On September 6th, after I bemoaned the lack of things to blog about, Chris asked me whether I might do a tutorial on Volume III of CAPITAL. I responded with a post on the 10th briefly explaining why I did not think it would be much fun, and Chris immediately took exception to my explanation, citing and giving links to videos of lectures by Andrew Kliman, as well as to some publications. I am currently very busy with my Bennett project, and I simply do not have the time to watch the videos from start to finish and read the works referenced, so that I can give a serious reply. But it seems to me I owe Chris some answer, however fragmentary, so here goes.

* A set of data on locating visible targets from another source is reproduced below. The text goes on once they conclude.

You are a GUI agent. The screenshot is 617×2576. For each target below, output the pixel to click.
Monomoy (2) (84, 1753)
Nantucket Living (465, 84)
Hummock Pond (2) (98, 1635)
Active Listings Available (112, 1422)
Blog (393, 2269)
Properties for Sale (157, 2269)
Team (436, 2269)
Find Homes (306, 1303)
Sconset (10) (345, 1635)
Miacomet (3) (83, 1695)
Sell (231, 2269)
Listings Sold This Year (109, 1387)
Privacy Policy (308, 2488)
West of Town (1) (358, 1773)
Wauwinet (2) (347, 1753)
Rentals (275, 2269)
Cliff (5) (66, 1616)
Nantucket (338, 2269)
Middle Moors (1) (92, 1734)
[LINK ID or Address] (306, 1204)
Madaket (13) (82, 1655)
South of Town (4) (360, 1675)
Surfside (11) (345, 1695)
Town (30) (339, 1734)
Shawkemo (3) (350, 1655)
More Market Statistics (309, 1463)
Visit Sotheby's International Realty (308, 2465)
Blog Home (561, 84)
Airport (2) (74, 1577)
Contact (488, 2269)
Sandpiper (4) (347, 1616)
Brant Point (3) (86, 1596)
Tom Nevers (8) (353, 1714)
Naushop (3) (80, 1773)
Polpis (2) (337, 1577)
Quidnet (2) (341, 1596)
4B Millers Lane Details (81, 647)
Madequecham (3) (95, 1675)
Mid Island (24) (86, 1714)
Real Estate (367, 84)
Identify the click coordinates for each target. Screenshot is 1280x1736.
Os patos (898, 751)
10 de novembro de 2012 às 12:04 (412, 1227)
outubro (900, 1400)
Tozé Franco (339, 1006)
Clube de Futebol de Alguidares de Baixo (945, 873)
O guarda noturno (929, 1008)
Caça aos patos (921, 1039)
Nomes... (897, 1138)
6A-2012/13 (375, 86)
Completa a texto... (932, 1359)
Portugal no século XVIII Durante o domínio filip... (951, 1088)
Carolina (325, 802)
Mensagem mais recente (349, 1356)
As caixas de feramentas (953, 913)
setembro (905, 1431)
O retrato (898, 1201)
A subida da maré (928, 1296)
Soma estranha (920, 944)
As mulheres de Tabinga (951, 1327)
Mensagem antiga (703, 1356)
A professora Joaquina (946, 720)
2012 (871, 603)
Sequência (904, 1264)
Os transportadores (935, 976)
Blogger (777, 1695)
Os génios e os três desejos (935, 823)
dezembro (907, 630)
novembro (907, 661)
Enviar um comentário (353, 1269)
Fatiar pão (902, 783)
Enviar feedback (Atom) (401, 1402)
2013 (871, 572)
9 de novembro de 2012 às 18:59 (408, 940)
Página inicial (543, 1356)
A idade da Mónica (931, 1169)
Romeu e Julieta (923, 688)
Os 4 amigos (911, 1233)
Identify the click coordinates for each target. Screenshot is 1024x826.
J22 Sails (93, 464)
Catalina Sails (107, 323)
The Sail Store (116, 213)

As I suspected, Kliman is a student or follower of Richard Wolff and Steven Resnick, both of them old friends of mine from the UMass Economics Department. Rick and Steve have for more than thirty years been developing and teaching a systematic interpretation of Marx's economic theories. In true academic fashion, they have published books and articles, trained students, organized annual conferences, started a journal, and done all the other things that we do in the Academy to advance our views. I have enormous respect both for their work and for their dedication and energy, even though I do not agree with them about a number of things. Our specific disagreement over the so-called Transformation Problem is rather technical, but at the risk of losing everyone but Chris, I will spend a few paragraphs explaining what is at stake.
I have argued in my published writings on Marx and also on this blog that in CAPITAL, Volume I, Marx assumes equal organic composition of capital, only relaxing this assumption in Volumes II and III. Since Ricardo's version of the Labor Theory of Value is correct only under this severe constraint [as Ricardo himself was aware], this assumption allows Marx to focus on what he considers the more fundamental question that Ricardo cannot answer even in the special case in which his theory is true, namely why there is a positive rate of profit in a capitalist economy. Marx then introduces his distinction between labor and labor power to solve the problem, demonstrating thereby that capitalism rests essentially on the exploitation of the working class.
Mathematically speaking, the arguments by which the various propositions of Volume I are demonstrated -- at least on my interpretation of the book -- presuppose that competition establishes a uniform rate of profit throughout the economy. It is this assumption that yields the conclusion that input and output prices are identical for a given commodity. This way of analyzing things, which Kliman correctly labels a "simultaneous" approach, is widely adopted in the large international literature written by contemporary mathematical economists interested in casting Marx's arguments in modern dress. I am a big fan of this approach.
However, there is an alternative way of reading Volume I. If you give up the assumption that competition equilibrates the system by establishing a single economy-wide profit rate, then you can represent Marx's analysis as approaching such a uniform profit rate over time by way of a series of adjustments on the part of capitalists to the information presented by the market. In that analysis, input and output prices are not identical. This is not a simultaneous analysis, but a temporal analysis.
But I believe that the end result of these two modes of analysis is the same. The same relationships emerge between labor values and prices, and the same divergences of prices from labor values appear, which must be explained and analyzed by the same arguments that Marx invokes in Volume III. So I do not see how adopting Kliman's approach alters, in the end, our understanding either of capitalist economies or of Marx's text.
The second question, on which I am afraid I have nothing at all to say, is the dispute over Marx's claim that there is a tendency for the rate of profit to fall as more capital intensive techniques are introduced. I would have to read, or else watch on video, Kliman's analysis of that dispute, and I just have not done so yet.
Chris, I hope this at least demonstrates that I take your comments seriously, even if I am not now in a position to respond to them fully.